Im Bereich des Entertainments spielen die Berliner seit jeher in ihrer eigenen Liga, das fortlaufend in lichte Höhen steigende Budget erlaubt Größenwahn, der von den Fans goutiert und sogar erwünscht wird. Gitarrist Richard Kruspe schreitet entweder im langen Nosferatu-Mantel oder im gefiederten Elvis-Gedenkoutfit über die Bühne, Drummer Christoph Schneider formt Herz-Hände und ist der allgemeine Sympathieträger der Band, Keyboarder Flake betätigt sich wie gewohnt am Laufband, ist der Klassenclown, Paul Landers und Oliver Riedel bleiben dezent an den Instrumenten. Vorne der skandalisierte Till Lindemann. Anfangs mit Irokesenschnitt, dann mit blondem Wuschelhaar. Der Zeremonienmeister mit angsteinflößender Mimik, offensiver Gestik und einer gegen alle Strömungen ankämpfenden Selbstsicherheit, die man irgendwo zwischen unverständlich und beneidenswert einordnen kann. Je nachdem, auf welcher Seite man sich in- und außerhalb des Stadions befindet.
Stumpf ist Trumpf
Den Song „Pussy“ und die berühmte Penis-Kanone haben Rammstein schon Anfang Juni aus dem Programm genommen. Dafür gibt es eine fast schon zarte Version des melancholischen „Ohne dich“ und eine am Piano zelebrierte Akustikvariante des Top-Hits „Engel“ zu bestaunen. Wenn es nicht gerade irgendwo lichterloh brennt, die Bandmitglieder sich auf drei Schlauchbooten von der B-Stage zurück auf die Bühne schieben lassen oder die Konfettikanone auf Anschlag gestellt ist, hat so mancher Zeit, ein bisschen über all die Sinneseindrücke seiner Lieblingsband zu sinnieren. Musikalisch bleibt stumpf Trumpf, das aber in gewohnt großartiger Aufmachung. Daneben ist die Sachlage ziemlich klar - und gilt weit über Rammstein hinaus.
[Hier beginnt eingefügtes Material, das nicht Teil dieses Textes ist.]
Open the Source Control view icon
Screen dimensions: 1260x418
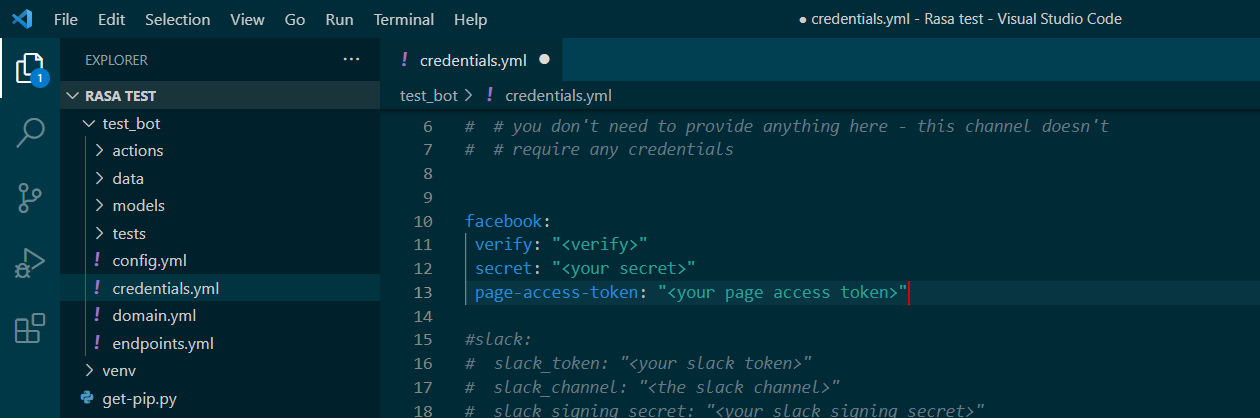click(x=30, y=197)
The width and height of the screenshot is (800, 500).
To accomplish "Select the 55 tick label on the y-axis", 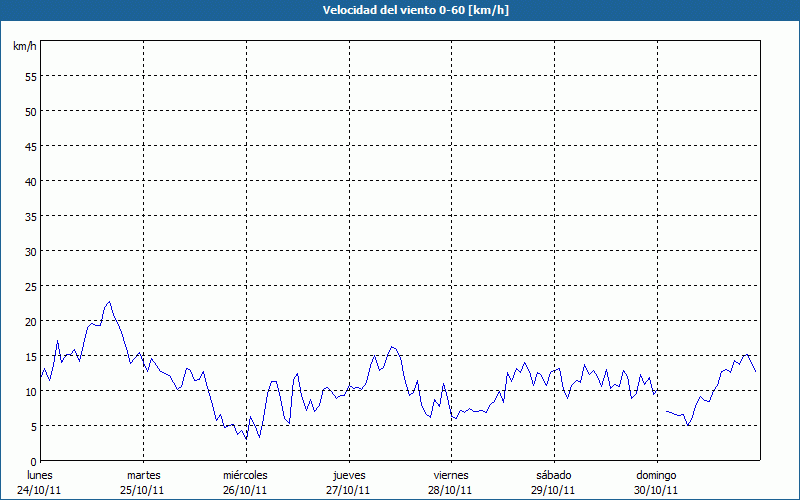I will [30, 76].
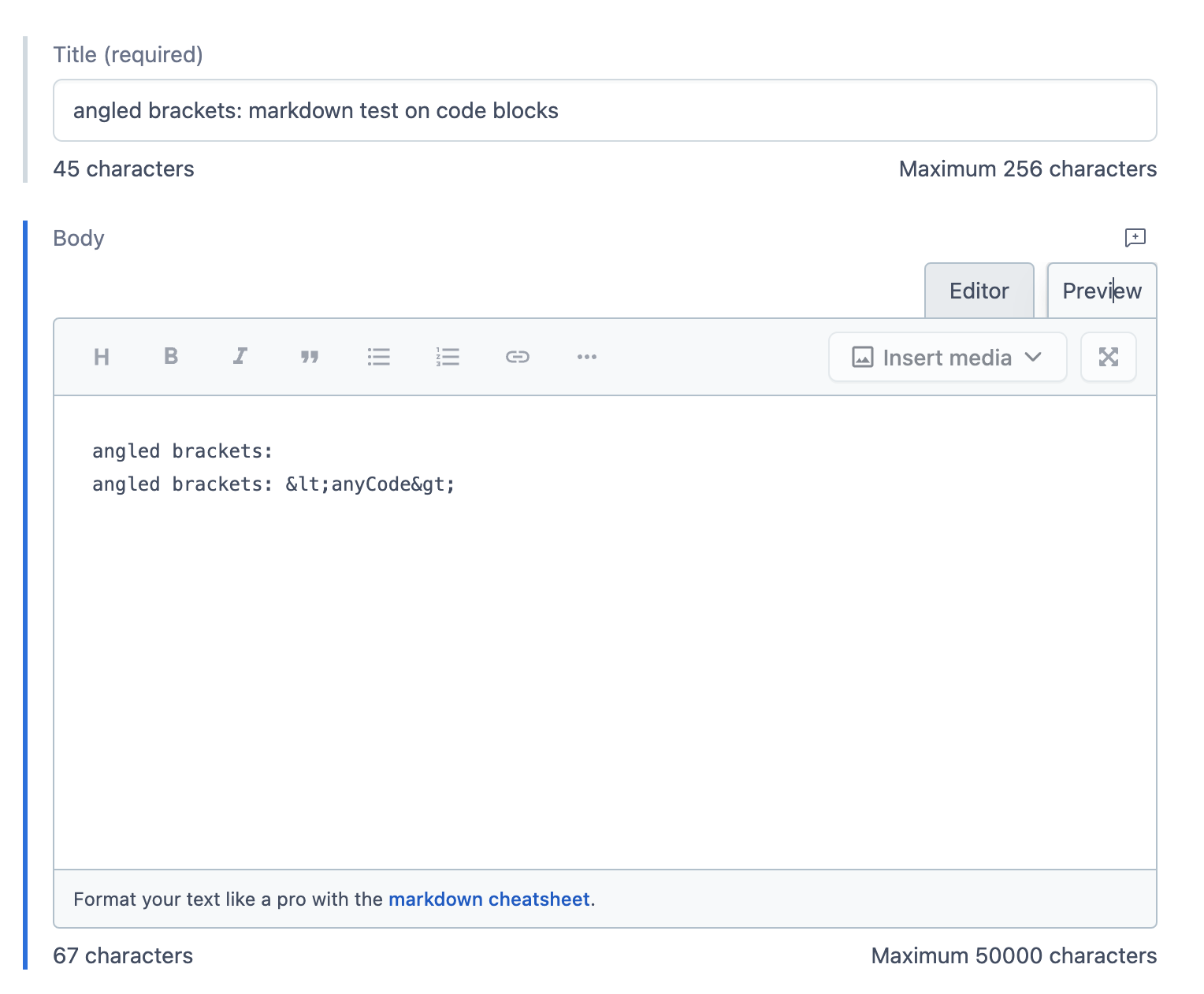
Task: Click the image icon inside Insert media
Action: pos(863,357)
Ein „Nein“ ist ein „Nein“, auch wenn es davor vielleicht ein „Ja“ war. Indiskutabel, nicht verhandelbar.
Nach „Adieu“ gehen die Rammstein-Mitglieder in die Knie und orchestrale Versionen von „Sonne“ und „Haifisch“ gleiten die enthusiasmierten Fans langsam aus dem Areal. Till Lindemann wendet sich nach 135 Minuten Bombast erstmals an seine Anhänger. „Wien, ihr wart fantastisch. Danke, dass ihr da wart. Bis morgen.“ Keine veränderten Textzeilen in den Liedern, keine Anklänge an das hochgekochte Thema sexuelle Gewalt. Mit der stoischen Kraft des Aussitzens und Ignorierens ziehen Rammstein ihr Programm rigoros weiter. Am Donnerstagabend findet die zweite restlos ausverkaufte Show der Deutschen statt. Demonstration ist dieses Mal keine geplant, das Stadion wird dafür aber wieder in Flammen stehen und die Stimmung bierselig sein. Trotz alledem - nichts wird rund um Rammstein je wieder so sein, wie es noch vor Kurzem war.